> _Entries shown_
————————
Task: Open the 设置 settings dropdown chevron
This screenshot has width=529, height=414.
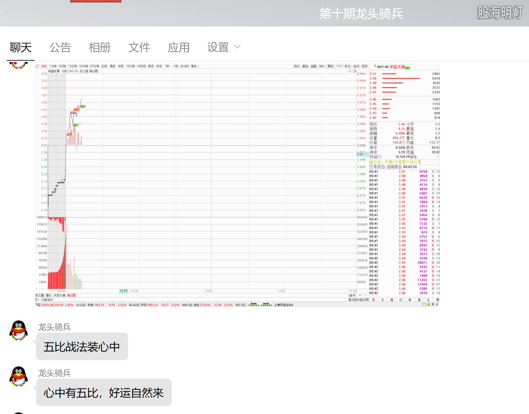Action: 237,47
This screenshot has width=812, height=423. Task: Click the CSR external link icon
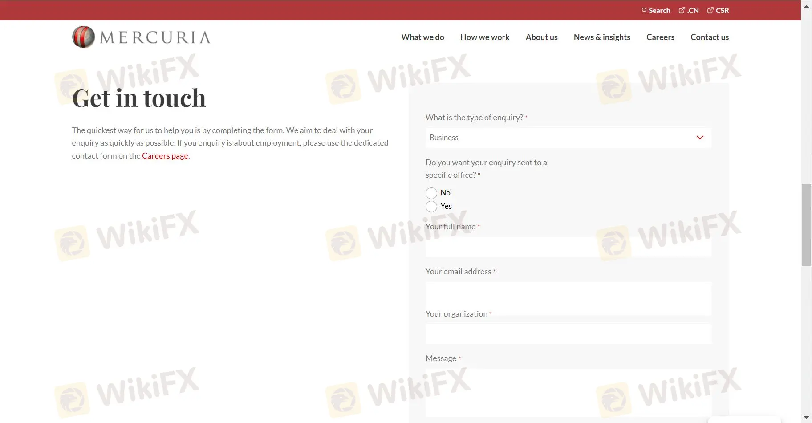coord(710,10)
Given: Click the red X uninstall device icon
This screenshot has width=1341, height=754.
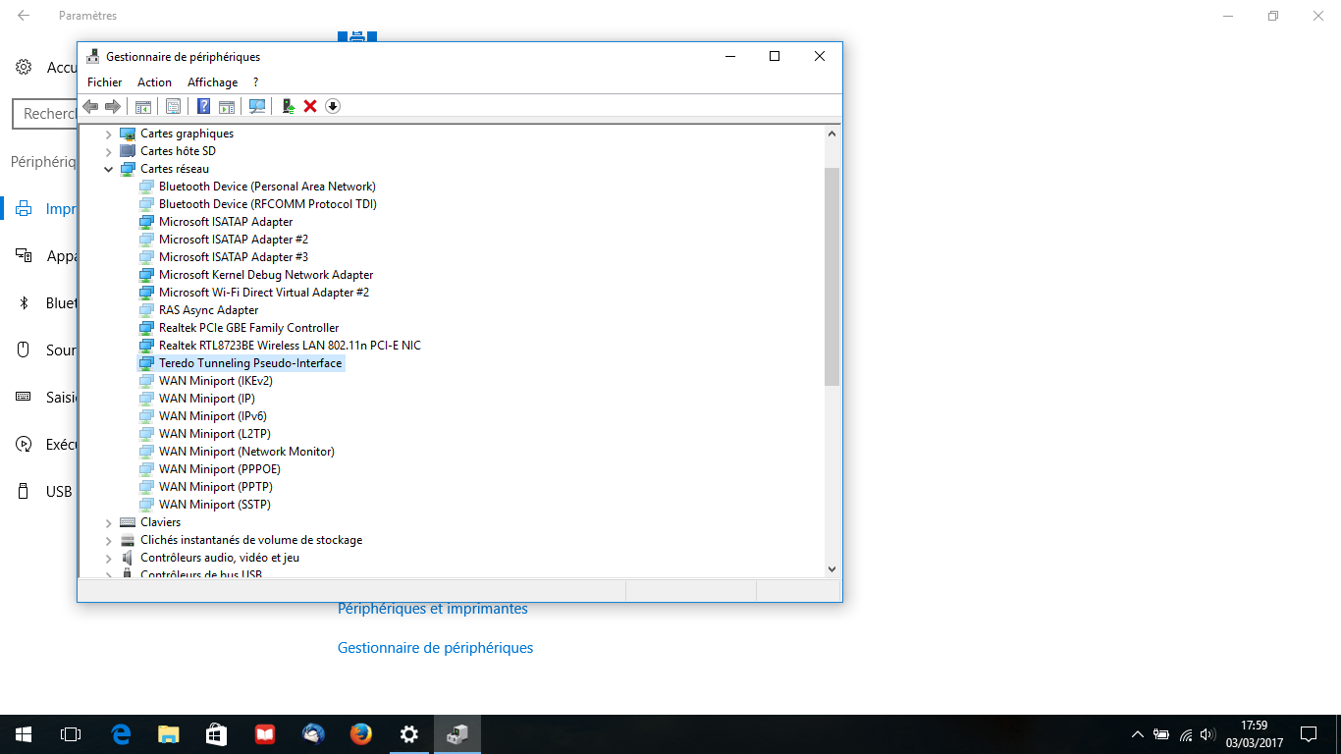Looking at the screenshot, I should click(x=310, y=106).
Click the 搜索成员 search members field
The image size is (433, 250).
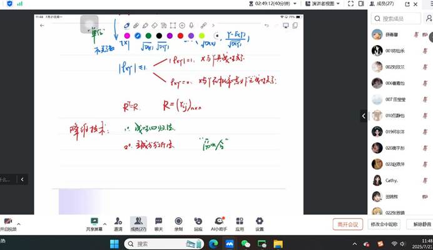click(395, 19)
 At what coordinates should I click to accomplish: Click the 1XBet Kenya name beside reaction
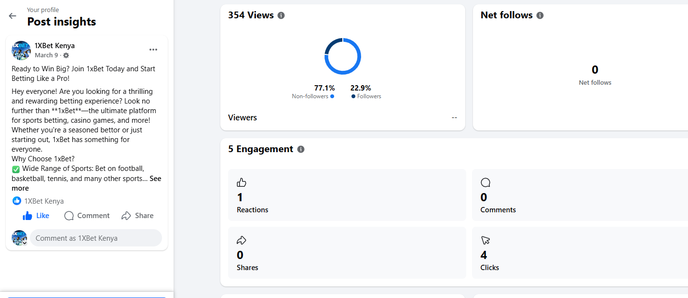tap(44, 201)
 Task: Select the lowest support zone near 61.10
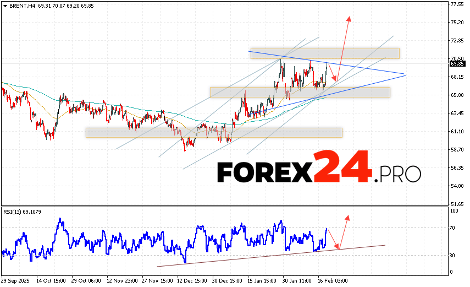tap(214, 132)
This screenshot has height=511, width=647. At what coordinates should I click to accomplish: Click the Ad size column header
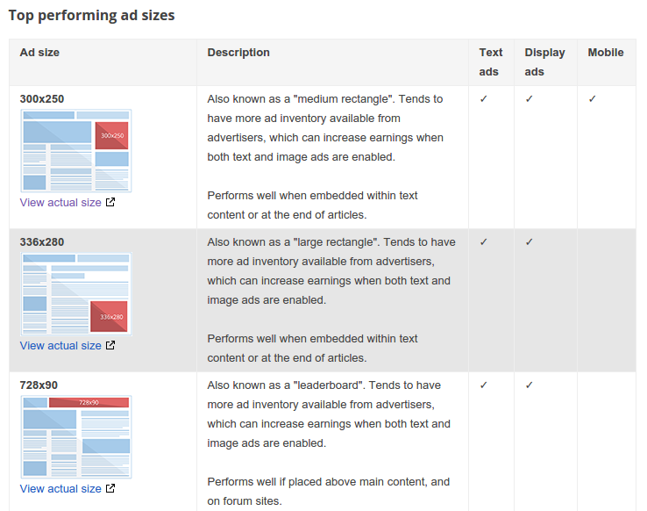(40, 53)
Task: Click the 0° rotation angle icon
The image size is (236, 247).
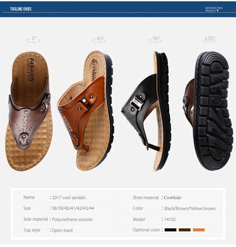Action: pos(33,39)
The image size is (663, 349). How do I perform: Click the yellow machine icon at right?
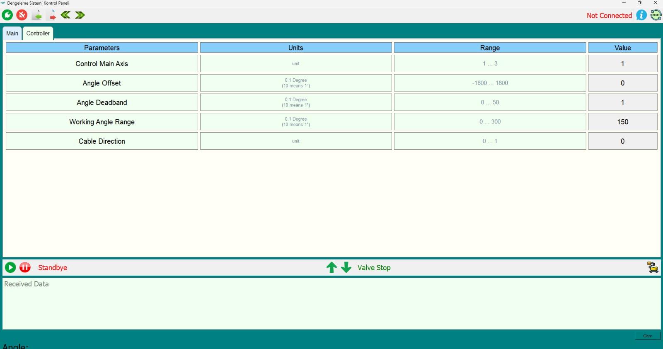[653, 267]
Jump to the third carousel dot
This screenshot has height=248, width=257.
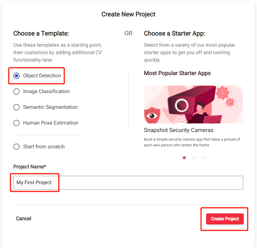[x=203, y=158]
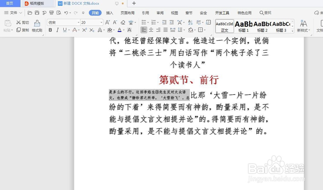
————————
> _Work order_
Wherever a picture appears in the data, please drop it and retype the rest exactly.

> _Written reply_
Task: Open the 设置 settings dropdown chevron
This screenshot has width=529, height=414.
Action: 237,47
This screenshot has width=812, height=423. Task: Click the CSR external link icon
coord(710,10)
Given: Click the red X uninstall device icon
This screenshot has width=1341, height=754.
Looking at the screenshot, I should click(x=310, y=106).
Click the 搜索成员 search members field
The image size is (433, 250).
click(395, 19)
 At what coordinates should I click to accomplish: Click the 1XBet Kenya name beside reaction
tap(44, 201)
 Task: Select the lowest support zone near 61.10
tap(214, 132)
This screenshot has height=511, width=647. At what coordinates should I click to accomplish: Click the Ad size column header
(40, 53)
Task: Click the 0° rotation angle icon
The image size is (236, 247).
Action: pos(33,39)
The image size is (663, 349). How do I perform: Click the yellow machine icon at right?
[653, 267]
Jump to the third carousel dot
This screenshot has height=248, width=257.
[x=203, y=158]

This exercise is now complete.